* [EXERCISE DIRECTIONS] In the data below, replace every "computer-use agent" with "screen navigation assistant" and leave all other text unchanged.

* [EXTRACTED INFORMATION]
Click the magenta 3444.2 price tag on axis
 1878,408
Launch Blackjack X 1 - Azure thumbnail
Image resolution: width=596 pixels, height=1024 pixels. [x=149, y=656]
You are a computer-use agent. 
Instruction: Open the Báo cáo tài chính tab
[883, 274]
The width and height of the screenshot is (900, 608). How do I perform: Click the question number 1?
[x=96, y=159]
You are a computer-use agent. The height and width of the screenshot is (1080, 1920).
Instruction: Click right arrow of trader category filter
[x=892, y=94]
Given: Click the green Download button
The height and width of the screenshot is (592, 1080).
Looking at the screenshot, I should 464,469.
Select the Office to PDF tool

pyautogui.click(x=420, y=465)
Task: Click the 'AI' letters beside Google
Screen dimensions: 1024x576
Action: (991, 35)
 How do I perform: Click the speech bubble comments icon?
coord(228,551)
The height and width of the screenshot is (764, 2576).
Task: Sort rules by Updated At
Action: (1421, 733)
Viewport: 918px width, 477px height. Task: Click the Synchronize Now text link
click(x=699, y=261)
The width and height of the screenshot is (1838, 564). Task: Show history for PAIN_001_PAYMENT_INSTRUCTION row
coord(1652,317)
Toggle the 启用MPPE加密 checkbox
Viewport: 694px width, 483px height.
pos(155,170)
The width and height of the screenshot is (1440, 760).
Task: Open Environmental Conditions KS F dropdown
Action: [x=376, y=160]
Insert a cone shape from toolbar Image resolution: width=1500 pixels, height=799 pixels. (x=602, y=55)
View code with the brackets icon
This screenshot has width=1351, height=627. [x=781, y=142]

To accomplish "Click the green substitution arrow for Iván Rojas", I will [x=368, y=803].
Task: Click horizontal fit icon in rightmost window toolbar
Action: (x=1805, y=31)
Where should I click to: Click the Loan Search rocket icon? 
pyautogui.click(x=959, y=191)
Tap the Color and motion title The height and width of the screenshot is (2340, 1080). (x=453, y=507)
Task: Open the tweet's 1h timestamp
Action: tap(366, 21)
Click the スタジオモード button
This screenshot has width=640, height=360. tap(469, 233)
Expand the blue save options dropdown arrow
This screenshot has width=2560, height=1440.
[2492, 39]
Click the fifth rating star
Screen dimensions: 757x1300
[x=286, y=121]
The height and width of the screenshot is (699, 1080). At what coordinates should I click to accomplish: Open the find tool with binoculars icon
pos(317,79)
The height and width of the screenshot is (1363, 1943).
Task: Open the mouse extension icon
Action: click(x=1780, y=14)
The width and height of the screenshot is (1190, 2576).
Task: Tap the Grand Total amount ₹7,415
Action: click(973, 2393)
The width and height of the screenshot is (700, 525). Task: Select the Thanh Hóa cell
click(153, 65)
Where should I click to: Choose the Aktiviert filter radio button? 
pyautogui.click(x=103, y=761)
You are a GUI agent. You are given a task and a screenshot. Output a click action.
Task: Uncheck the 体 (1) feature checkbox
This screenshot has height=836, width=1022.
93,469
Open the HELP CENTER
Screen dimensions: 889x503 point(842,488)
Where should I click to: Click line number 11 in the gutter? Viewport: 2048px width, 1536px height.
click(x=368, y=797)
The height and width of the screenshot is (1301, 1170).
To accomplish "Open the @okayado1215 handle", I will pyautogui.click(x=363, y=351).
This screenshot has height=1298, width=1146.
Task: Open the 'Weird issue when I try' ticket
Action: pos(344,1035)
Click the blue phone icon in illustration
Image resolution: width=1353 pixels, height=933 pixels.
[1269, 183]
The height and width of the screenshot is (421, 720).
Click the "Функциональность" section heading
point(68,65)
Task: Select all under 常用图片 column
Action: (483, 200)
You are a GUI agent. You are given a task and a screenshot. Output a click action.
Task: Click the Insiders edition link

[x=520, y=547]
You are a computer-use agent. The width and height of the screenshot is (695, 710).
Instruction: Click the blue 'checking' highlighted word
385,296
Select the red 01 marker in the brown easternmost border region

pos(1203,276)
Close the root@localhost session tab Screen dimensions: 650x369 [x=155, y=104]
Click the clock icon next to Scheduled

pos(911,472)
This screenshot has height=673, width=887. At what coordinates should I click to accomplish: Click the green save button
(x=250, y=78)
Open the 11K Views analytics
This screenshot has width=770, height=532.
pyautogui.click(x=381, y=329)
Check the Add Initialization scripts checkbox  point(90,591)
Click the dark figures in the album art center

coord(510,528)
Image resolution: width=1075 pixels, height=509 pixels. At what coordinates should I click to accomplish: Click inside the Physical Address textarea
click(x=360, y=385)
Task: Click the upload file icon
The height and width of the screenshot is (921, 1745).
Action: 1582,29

* [OUTPUT BELOW]
Click the magenta 3444.2 price tag on axis
 1878,408
Launch Blackjack X 1 - Azure thumbnail
Image resolution: width=596 pixels, height=1024 pixels. [x=149, y=656]
You are a screen navigation assistant. 
Instruction: Open the Báo cáo tài chính tab
[883, 274]
The width and height of the screenshot is (900, 608). How do I perform: Click the question number 1?
[x=96, y=159]
You are a screen navigation assistant. The height and width of the screenshot is (1080, 1920).
Instruction: Click right arrow of trader category filter
[x=892, y=94]
Given: Click the green Download button
The height and width of the screenshot is (592, 1080).
Looking at the screenshot, I should 464,469.
Select the Office to PDF tool

pyautogui.click(x=420, y=465)
Task: Click the 'AI' letters beside Google
Screen dimensions: 1024x576
Action: (991, 35)
 How do I perform: Click the speech bubble comments icon?
coord(228,551)
The height and width of the screenshot is (764, 2576).
Task: Sort rules by Updated At
Action: (1421, 733)
Viewport: 918px width, 477px height. Task: Click the Synchronize Now text link
click(x=699, y=261)
The width and height of the screenshot is (1838, 564). Task: Show history for PAIN_001_PAYMENT_INSTRUCTION row
coord(1652,317)
Toggle the 启用MPPE加密 checkbox
Viewport: 694px width, 483px height.
pos(155,170)
The width and height of the screenshot is (1440, 760).
Task: Open Environmental Conditions KS F dropdown
Action: [x=376, y=160]
Insert a cone shape from toolbar Image resolution: width=1500 pixels, height=799 pixels. (x=602, y=55)
View code with the brackets icon
This screenshot has width=1351, height=627. [x=781, y=142]

To accomplish "Click the green substitution arrow for Iván Rojas", I will [x=368, y=803].
Task: Click horizontal fit icon in rightmost window toolbar
Action: (x=1805, y=31)
Where should I click to: Click the Loan Search rocket icon? 
pyautogui.click(x=959, y=191)
Tap the Color and motion title The height and width of the screenshot is (2340, 1080). (x=453, y=507)
Task: Open the tweet's 1h timestamp
Action: tap(366, 21)
Click the スタジオモード button
This screenshot has width=640, height=360. tap(469, 233)
Expand the blue save options dropdown arrow
This screenshot has width=2560, height=1440.
[2492, 39]
Click the fifth rating star
Screen dimensions: 757x1300
[x=286, y=121]
The height and width of the screenshot is (699, 1080). At what coordinates should I click to accomplish: Open the find tool with binoculars icon
pos(317,79)
The height and width of the screenshot is (1363, 1943).
Task: Open the mouse extension icon
Action: click(x=1780, y=14)
The width and height of the screenshot is (1190, 2576).
Task: Tap the Grand Total amount ₹7,415
Action: click(973, 2393)
The width and height of the screenshot is (700, 525). Task: Select the Thanh Hóa cell
click(153, 65)
Where should I click to: Choose the Aktiviert filter radio button? 
pyautogui.click(x=103, y=761)
You are a GUI agent. You are given a task and a screenshot. Output a click action.
Task: Uncheck the 体 (1) feature checkbox
This screenshot has height=836, width=1022.
93,469
Open the HELP CENTER
Screen dimensions: 889x503 point(842,488)
Where should I click to: Click line number 11 in the gutter? Viewport: 2048px width, 1536px height.
click(x=368, y=797)
The height and width of the screenshot is (1301, 1170).
To accomplish "Open the @okayado1215 handle", I will pyautogui.click(x=363, y=351).
This screenshot has height=1298, width=1146.
Task: Open the 'Weird issue when I try' ticket
Action: pos(344,1035)
Click the blue phone icon in illustration
Image resolution: width=1353 pixels, height=933 pixels.
[1269, 183]
The height and width of the screenshot is (421, 720).
Click the "Функциональность" section heading
point(68,65)
Task: Select all under 常用图片 column
Action: (483, 200)
You are a GUI agent. You are given a task and a screenshot. Output a click action.
Task: Click the Insiders edition link

[x=520, y=547]
You are a screen navigation assistant. The width and height of the screenshot is (695, 710).
Instruction: Click the blue 'checking' highlighted word
385,296
Select the red 01 marker in the brown easternmost border region

pos(1203,276)
Close the root@localhost session tab Screen dimensions: 650x369 [x=155, y=104]
Click the clock icon next to Scheduled

pos(911,472)
This screenshot has height=673, width=887. At what coordinates should I click to accomplish: Click the green save button
(x=250, y=78)
Open the 11K Views analytics
This screenshot has width=770, height=532.
pyautogui.click(x=381, y=329)
Check the Add Initialization scripts checkbox  point(90,591)
Click the dark figures in the album art center

coord(510,528)
Image resolution: width=1075 pixels, height=509 pixels. At what coordinates should I click to accomplish: Click inside the Physical Address textarea
click(x=360, y=385)
Task: Click the upload file icon
The height and width of the screenshot is (921, 1745).
Action: 1582,29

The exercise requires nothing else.